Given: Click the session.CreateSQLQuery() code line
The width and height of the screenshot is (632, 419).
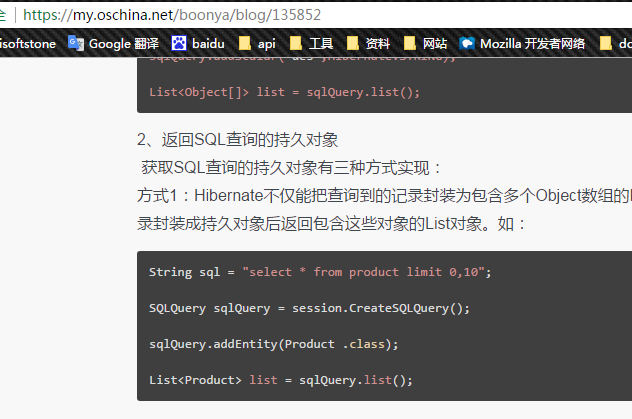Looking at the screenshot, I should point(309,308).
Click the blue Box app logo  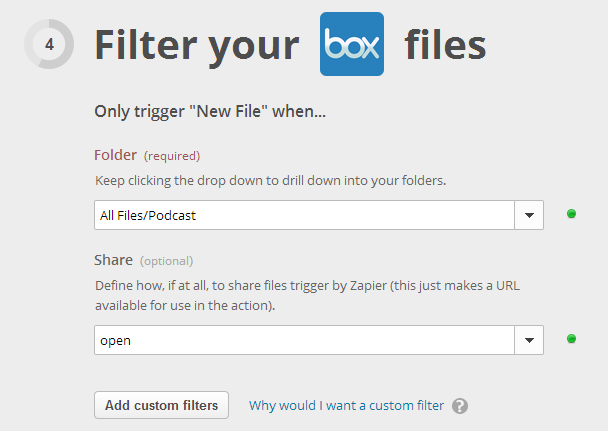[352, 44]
--
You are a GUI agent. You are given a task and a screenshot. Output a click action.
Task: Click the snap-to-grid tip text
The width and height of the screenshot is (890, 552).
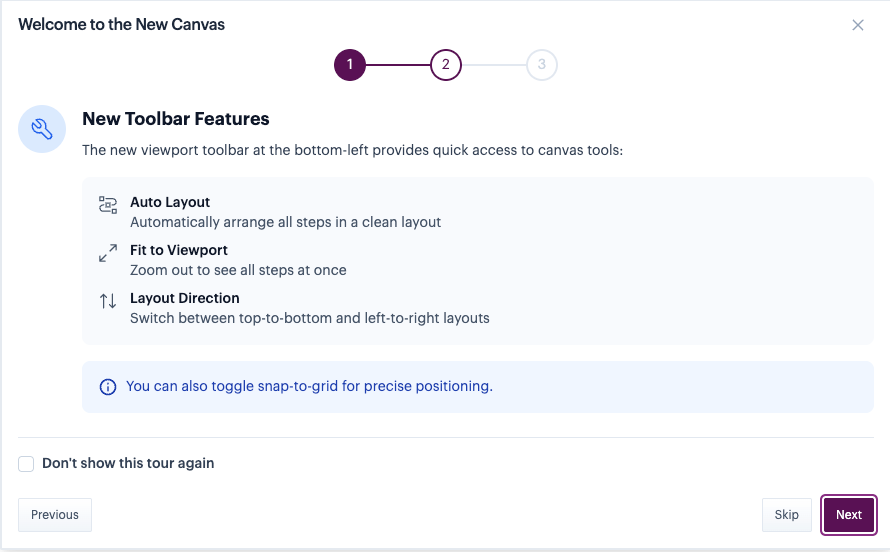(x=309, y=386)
==
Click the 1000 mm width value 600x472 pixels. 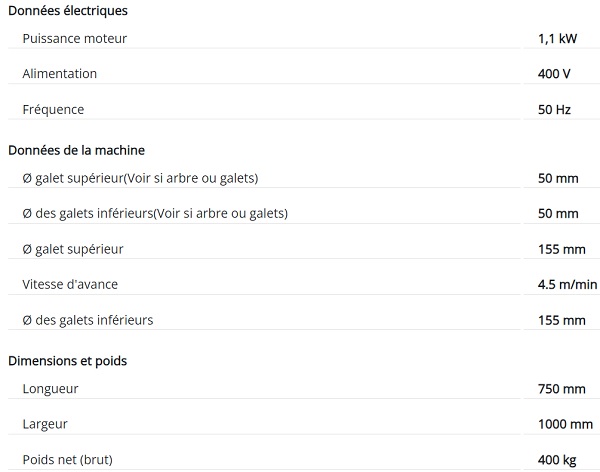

Directions for this task:
Convert the records starting with the line that contains "You are a GUI" and going on through the line that contains "(x=309, y=386)" into a two-column CSV with the columns request and answer, one row per record, each value in a single quoted field with line breaks replaced by spaces. Leave the pictures out.

Solution:
request,answer
"You are a GUI agent. You are given a task and a screenshot. Output a click action. Task: Click the snap-to-grid tip text The width and height of the screenshot is (890, 552).","(x=309, y=386)"